Military prosecutors in the case of a Navy SEAL charged with killing an Islamic State prisoner in Iraq in 2017 installed tracking software in emails sent to defense lawyers and a reporter in an apparent attempt to discover who was leaking information to the media, according to lawyers who told The Associated Press that they received the corrupted messages.

The tracking software appears to be “an unusual logo of an American flag with a bald eagle perched on the scales of justice” included in an email from the lead prosecutor, Navy Commander Christopher Czaplak. Images in email are routinely used for tracking purposes, though the image files are typically transparent. Navy technology, it seems, is less subtle.

The accused is Navy Special Operations Chief Edward Gallagher. He was charged with premeditated murder (in connection with combat operations), aggravated assault, assault with a dangerous weapon, wrongful use and possession of controlled substances, and various violations of Article 134, though a military judge recently dismissed two of the charges. Gallagher was in pretrial confinement until President Trump intervened.

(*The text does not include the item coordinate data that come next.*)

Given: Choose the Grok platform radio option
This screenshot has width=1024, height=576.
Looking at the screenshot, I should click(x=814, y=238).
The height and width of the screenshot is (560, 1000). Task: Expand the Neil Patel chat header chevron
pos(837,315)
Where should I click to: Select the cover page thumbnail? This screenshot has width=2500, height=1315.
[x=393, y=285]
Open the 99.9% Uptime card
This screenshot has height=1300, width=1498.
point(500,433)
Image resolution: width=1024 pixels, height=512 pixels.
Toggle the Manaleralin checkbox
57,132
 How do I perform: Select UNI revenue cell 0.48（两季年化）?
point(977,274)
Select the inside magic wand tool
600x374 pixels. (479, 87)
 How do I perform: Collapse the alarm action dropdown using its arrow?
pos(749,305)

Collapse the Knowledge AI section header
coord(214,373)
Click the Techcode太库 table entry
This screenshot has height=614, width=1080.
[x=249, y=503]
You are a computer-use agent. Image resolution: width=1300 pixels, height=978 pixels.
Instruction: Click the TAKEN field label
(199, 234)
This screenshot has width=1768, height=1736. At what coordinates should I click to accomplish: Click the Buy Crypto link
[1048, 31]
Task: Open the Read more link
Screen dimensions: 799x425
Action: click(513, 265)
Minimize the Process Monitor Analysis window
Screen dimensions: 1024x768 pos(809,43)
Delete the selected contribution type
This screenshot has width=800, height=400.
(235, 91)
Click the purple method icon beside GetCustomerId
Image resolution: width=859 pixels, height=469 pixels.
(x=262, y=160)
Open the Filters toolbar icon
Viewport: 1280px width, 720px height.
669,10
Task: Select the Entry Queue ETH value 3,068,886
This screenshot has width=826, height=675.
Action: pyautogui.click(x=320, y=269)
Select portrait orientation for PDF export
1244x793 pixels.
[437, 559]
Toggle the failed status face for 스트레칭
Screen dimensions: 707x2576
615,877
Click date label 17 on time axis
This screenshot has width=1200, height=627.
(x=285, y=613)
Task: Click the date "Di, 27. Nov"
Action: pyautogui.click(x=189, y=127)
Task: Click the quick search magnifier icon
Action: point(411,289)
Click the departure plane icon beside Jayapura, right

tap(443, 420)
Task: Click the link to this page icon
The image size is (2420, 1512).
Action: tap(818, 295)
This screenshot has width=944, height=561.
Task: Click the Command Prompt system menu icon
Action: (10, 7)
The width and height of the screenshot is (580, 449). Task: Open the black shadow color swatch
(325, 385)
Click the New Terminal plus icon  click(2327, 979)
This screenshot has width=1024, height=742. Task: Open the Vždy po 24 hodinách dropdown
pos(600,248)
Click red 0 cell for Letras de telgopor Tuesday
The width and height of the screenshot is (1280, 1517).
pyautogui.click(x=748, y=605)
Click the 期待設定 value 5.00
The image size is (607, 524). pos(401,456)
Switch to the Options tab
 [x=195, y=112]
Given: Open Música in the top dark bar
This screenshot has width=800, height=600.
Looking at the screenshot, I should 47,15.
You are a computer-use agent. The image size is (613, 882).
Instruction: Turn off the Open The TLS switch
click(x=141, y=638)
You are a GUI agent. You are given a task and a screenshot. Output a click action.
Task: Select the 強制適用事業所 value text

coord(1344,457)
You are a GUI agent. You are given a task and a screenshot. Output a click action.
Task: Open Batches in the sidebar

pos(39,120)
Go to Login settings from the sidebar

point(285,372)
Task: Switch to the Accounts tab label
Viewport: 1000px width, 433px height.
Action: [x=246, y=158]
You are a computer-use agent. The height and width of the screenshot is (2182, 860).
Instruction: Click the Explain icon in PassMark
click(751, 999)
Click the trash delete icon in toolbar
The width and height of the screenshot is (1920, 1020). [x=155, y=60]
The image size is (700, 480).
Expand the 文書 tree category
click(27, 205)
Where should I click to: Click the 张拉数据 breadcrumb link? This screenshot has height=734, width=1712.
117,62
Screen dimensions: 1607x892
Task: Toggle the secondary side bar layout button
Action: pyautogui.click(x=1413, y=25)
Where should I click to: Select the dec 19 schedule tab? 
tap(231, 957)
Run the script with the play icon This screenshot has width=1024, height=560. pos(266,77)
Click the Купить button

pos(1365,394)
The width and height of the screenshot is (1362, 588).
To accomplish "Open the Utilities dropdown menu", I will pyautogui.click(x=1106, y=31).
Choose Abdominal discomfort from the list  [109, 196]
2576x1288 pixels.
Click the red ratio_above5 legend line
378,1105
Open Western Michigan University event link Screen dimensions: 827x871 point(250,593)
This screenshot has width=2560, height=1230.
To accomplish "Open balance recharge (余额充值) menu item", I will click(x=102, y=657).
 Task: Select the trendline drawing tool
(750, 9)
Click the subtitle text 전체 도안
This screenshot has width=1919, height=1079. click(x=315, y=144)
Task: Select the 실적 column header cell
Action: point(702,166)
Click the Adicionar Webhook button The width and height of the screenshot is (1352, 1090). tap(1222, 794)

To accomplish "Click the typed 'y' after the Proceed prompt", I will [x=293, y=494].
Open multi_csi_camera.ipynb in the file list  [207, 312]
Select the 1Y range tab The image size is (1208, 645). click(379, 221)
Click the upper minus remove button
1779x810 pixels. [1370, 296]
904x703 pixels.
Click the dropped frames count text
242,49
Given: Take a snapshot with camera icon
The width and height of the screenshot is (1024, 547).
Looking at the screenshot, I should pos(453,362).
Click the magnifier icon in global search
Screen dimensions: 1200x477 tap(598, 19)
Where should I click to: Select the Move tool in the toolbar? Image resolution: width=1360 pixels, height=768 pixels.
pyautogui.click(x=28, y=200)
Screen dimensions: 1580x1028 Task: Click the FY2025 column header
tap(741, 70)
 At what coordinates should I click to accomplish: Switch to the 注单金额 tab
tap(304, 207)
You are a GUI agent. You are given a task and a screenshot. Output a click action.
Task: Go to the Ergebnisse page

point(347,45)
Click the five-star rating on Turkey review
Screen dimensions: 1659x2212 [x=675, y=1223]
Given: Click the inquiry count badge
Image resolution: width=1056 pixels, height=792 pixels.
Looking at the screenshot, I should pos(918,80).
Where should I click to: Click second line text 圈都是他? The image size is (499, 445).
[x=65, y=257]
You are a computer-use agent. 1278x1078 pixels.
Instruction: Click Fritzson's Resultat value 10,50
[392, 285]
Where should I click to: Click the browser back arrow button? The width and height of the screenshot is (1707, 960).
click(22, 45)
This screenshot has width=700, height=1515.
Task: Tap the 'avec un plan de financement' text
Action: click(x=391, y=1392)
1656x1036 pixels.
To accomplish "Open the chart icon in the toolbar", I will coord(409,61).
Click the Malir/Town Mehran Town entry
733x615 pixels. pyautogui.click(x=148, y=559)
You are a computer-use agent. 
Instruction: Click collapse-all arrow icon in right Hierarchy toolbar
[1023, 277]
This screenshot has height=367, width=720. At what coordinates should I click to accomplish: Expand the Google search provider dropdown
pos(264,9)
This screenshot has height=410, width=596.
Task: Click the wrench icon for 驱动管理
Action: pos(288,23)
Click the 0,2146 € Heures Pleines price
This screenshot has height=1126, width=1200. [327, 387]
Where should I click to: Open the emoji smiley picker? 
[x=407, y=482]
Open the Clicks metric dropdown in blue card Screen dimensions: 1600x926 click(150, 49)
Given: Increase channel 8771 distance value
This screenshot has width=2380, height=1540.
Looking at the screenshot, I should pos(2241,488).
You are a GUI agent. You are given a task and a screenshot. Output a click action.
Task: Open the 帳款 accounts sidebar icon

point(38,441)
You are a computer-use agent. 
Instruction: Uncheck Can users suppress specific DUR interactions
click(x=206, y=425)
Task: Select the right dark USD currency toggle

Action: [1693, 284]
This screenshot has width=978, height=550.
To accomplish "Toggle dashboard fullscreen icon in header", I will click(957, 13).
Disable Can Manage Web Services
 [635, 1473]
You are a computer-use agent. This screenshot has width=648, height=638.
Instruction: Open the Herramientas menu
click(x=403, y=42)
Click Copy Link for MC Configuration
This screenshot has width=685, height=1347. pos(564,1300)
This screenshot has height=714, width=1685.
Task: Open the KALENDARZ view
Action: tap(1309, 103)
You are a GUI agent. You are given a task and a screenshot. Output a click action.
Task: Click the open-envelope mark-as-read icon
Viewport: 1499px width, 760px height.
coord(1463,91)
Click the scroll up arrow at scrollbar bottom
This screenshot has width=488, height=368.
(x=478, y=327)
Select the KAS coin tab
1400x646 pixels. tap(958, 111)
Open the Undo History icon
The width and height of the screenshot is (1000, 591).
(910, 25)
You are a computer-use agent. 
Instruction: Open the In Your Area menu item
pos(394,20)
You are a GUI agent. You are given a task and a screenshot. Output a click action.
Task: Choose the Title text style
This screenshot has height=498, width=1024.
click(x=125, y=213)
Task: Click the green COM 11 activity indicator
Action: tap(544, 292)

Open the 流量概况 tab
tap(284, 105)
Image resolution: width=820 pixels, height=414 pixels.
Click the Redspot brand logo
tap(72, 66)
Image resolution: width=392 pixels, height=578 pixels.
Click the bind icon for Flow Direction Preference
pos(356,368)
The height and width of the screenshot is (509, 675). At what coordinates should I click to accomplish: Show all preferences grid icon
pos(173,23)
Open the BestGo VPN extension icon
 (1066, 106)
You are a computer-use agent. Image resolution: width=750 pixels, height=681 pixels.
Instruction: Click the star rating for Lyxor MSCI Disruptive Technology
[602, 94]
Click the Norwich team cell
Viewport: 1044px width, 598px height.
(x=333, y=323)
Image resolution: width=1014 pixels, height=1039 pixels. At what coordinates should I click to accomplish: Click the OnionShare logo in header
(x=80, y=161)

In January, Gallagher’s brother wrote this piece about the case, asserting in part:

The most infuriating part of this whole charade for our family has been the actions of the Navy, in particular NCIS and Navy prosecutors.

From the beginning, it’s been a coordinated smear campaign so they could make themselves look good by painting him as a monster. He takes prescribed pain medication for a damaged disc in his back, so they threw in a drug charge. He vented to friends about how this whole investigation is a farce; suddenly he’s obstructing justice. Prosecutors actually had the gall to use a text message argument between him and his wife about leaving a movie theatre early to insinuate spousal abuse. These are the steps the prosecution is taking to grasp at anything—literally anything—to smear the name of a good man.

This tactic, of painting Eddie as a villain, is a playbook used by prosecutors time and again to distance themselves from responsibility, muddy the waters, and convince you emotionally that he must be guilty.